Intel acquired Mobileye in 2018 for $15.3 billion to rapidly penetrate the autonomous car technology market, currently dominated by the likes of NVIDIA and Qualcomm. With the buyout, Intel gained access to Mobileye’s technologies related to cameras, in-car networking, sensor chips, roadway mapping, cloud software, machine learning and data management. This increased its customer base and augmented its top-line growth.

However, the company has been facing dwindling overall sales largely due to PC inventory correction and contraction in the server market. Revenues declined significantly in first-quarter 2023 owing to a challenging macroeconomic environment, uncertain business conditions and softening demand trends. Softness in the end consumer and educational market demand is likely to remain an overhang on the company’s performance.

Consequently, top management has embarked on a massive investment roadmap by developing new manufacturing hubs and improving its operating technology to bring the company back to its growth trajectory. The public offering of Mobileye stock is perhaps an initiative in this regard, although it is likely to reduce its ownership stake to about 88%.

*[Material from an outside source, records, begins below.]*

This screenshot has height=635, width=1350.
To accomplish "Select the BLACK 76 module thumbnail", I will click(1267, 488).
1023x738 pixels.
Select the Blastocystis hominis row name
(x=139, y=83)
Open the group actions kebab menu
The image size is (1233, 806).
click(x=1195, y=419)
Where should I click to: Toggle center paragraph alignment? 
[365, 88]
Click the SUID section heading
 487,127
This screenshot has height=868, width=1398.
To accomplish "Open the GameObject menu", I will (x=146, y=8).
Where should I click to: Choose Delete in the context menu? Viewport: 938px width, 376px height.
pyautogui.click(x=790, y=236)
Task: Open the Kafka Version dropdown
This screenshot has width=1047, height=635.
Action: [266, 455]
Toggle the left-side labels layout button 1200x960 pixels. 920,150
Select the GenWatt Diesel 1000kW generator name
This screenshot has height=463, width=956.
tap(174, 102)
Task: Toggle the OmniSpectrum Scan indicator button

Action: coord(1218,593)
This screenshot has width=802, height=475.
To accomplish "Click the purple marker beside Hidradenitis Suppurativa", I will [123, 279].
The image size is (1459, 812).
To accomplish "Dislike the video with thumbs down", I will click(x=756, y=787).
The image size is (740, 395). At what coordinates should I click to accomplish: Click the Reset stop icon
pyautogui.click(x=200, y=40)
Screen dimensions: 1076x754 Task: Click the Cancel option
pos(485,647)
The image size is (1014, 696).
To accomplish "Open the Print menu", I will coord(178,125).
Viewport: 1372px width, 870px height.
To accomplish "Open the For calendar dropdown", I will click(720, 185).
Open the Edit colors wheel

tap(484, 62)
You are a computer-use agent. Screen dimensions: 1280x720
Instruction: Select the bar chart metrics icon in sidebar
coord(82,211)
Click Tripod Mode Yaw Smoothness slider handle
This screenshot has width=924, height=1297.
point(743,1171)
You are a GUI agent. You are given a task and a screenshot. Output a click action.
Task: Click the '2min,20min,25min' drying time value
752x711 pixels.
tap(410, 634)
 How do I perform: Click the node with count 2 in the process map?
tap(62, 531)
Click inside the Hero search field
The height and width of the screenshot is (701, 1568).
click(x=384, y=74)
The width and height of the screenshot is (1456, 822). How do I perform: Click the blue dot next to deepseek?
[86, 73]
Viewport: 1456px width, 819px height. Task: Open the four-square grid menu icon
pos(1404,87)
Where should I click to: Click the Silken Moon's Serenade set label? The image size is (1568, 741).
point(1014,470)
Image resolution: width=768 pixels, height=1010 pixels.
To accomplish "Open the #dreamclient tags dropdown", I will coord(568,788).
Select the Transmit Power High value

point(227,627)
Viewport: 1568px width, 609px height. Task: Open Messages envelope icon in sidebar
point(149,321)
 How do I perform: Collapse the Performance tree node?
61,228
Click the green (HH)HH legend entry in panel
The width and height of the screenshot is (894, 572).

Intel is betting big on the IoT business and is investing heavily to gain a higher market presence. While the focus was earlier on making the best computing chips and generating industry-leading margins from them, the company now prefers to focus on a product range targeting different market segments. Management believes that although the higher-end businesses in more developed economies continue to look up, the new strategy should help it get into many more device categories, where Intel products will likely continue to enjoy a premium based on performance and TCO.

The stock has lost 31.5% over the past year against the industry’s growth of 51.8%.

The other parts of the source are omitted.